● What to do
Only the closing part of the listing is wanted: reproduce exactly the line containing "This screenshot has height=371, width=579." and all lines below it.
==== Study material
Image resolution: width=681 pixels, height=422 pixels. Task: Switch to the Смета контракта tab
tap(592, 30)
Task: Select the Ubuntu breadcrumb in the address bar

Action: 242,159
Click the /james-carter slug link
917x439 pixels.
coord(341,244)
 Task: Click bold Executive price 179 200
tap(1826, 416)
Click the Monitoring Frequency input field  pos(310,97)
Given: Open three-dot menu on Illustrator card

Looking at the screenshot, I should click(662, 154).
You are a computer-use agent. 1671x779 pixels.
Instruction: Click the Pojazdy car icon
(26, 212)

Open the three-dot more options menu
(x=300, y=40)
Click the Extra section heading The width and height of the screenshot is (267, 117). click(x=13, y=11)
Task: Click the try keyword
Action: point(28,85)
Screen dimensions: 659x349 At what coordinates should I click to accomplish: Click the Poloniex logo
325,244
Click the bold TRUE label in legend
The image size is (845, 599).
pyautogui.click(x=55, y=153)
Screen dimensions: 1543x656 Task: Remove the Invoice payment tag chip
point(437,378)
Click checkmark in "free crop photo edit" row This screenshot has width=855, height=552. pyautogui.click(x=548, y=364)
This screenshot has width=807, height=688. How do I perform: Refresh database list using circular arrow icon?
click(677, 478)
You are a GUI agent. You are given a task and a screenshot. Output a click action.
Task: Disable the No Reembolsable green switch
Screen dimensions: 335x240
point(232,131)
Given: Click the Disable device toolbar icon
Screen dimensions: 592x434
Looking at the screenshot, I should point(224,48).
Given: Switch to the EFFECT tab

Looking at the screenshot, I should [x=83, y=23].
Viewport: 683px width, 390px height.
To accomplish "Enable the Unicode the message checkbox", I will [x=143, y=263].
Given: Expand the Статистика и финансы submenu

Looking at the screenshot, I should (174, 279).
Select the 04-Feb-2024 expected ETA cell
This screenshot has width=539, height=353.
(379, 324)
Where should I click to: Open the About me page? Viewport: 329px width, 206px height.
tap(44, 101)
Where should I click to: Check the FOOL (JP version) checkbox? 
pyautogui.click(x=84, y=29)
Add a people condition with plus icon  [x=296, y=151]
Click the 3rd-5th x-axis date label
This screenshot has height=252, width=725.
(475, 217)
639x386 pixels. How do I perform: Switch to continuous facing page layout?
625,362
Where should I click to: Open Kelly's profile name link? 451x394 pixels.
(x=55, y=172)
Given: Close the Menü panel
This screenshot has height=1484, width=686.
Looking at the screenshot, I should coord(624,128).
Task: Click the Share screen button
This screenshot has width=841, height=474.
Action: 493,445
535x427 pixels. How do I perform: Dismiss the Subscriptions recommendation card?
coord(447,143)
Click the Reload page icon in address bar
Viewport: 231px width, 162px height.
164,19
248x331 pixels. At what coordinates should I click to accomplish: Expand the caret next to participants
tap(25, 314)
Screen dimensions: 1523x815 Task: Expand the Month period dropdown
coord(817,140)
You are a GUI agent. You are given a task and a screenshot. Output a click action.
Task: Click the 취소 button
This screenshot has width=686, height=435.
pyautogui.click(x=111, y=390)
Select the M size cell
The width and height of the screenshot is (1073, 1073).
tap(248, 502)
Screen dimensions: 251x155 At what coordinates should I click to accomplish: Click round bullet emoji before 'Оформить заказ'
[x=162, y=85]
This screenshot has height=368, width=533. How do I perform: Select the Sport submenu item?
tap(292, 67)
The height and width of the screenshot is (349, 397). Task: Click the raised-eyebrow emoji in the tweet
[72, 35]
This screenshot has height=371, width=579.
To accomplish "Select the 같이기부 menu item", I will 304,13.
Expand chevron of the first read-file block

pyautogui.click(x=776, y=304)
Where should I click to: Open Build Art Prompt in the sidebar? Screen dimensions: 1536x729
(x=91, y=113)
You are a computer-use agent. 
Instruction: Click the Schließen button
========
● Task response
This screenshot has height=371, width=579.
To accomplish "Select the 같이기부 menu item", I will 304,13.
Expand chevron of the first read-file block

pyautogui.click(x=776, y=304)
Where should I click to: Open Build Art Prompt in the sidebar? Screen dimensions: 1536x729
(x=91, y=113)
You are a computer-use agent. 
Instruction: Click the Schließen button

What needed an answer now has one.